Tennessee track champion Justin Gatlin returned to global glory on Saturday afternoon, shocking the world by winning the 100 meters at the IAAF World Athletics Championships in London.
The 35-year-old Gatlin turned on his afterburners in the final 10 meters, bursting from the outside to pass Jamaican star Usain Bolt and fellow former Vols star Christian Coleman, who were running in Lane 3 and Lane 4, respectively.
Gatlin ran a 9.92-second time to claim gold in the final, besting Coleman’s silver-medal run of 9.94 and Bolt’s final gallop of 9.95 at London Stadium.
“I didn’t think about myself — I thought about my parents in the stands and all my supporters … my countrymen who were watching at home,” Gatlin said during the live NBC telecast.
“I didn’t do it for me,” he said. “All the times I’ve lost to Usain and I’ve gotten silver and bronzes, I did it for others who really wanted me to go out there and do it.”
Gatlin held his finger to his mouth to “shhh” the London crowd that had booed him during his introduction and throughout the event.
But then Gatlin turned and kneeled, bowing at feet of the 30-year-old Bolt to honor the three-time 100-meter Olympic gold medal winner after what Bolt has said will be the final race of his legendary career.
Gatlin, from Pensacola, Fla., has also had a tremendous career. Gatlin won six consecutive NCAA titles during his two years at Tennessee (2001-2002) before going on to win the gold medal in the 100 meters at the Athens Olympics in 2004.
Gatlin went on to win his only other World Athletics Championships in the 100 meters in 2005 in Helsinki before getting hit with a four-year suspension from 2006-2010 after a drug test showed “testosterone or its precursors” in his system.
At the 2012 London Olympics, Gatlin ran a personal-best 9.79 seconds, but Bolt won the gold medal with an Olympic-record time of 9.63 and fellow Jamaican Yohan Blake finished in 9.75.
Some five years later, Gatlin finally found a way to beat Bolt in the 100 meter finals, something no other sprinter had done in the Olympics or world championships.

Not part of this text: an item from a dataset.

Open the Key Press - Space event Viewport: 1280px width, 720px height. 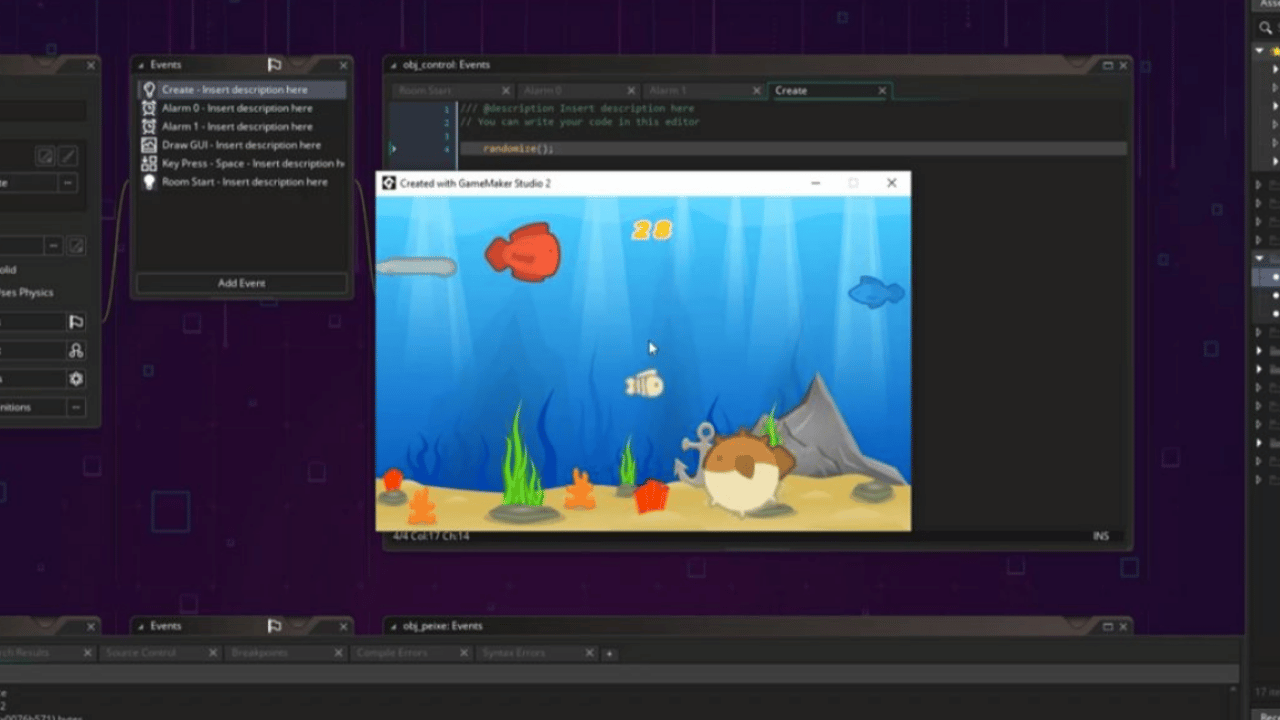(241, 163)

“I know at that point and time, at the starting line it was the Coleman and Usain Bolt show,” Gatlin said. “I know I had somewhat of an advantage in Lane 8, but I also had a disadvantage because I couldn’t see them, so I just ran for my life.
“I dreamed about this day. I’ve worked hard for this day, and it took for me to not be selfish and think about myself and to think about others to give me that fight, and that’s what mattered the most.”
Coleman and Bolt entered the final as the favorites, having run the fastest times in the preliminaries leading up to the final.
Coleman, a 21-year-old from Atlanta, ended up beating Bolt twice in one day in London in his world championship debut.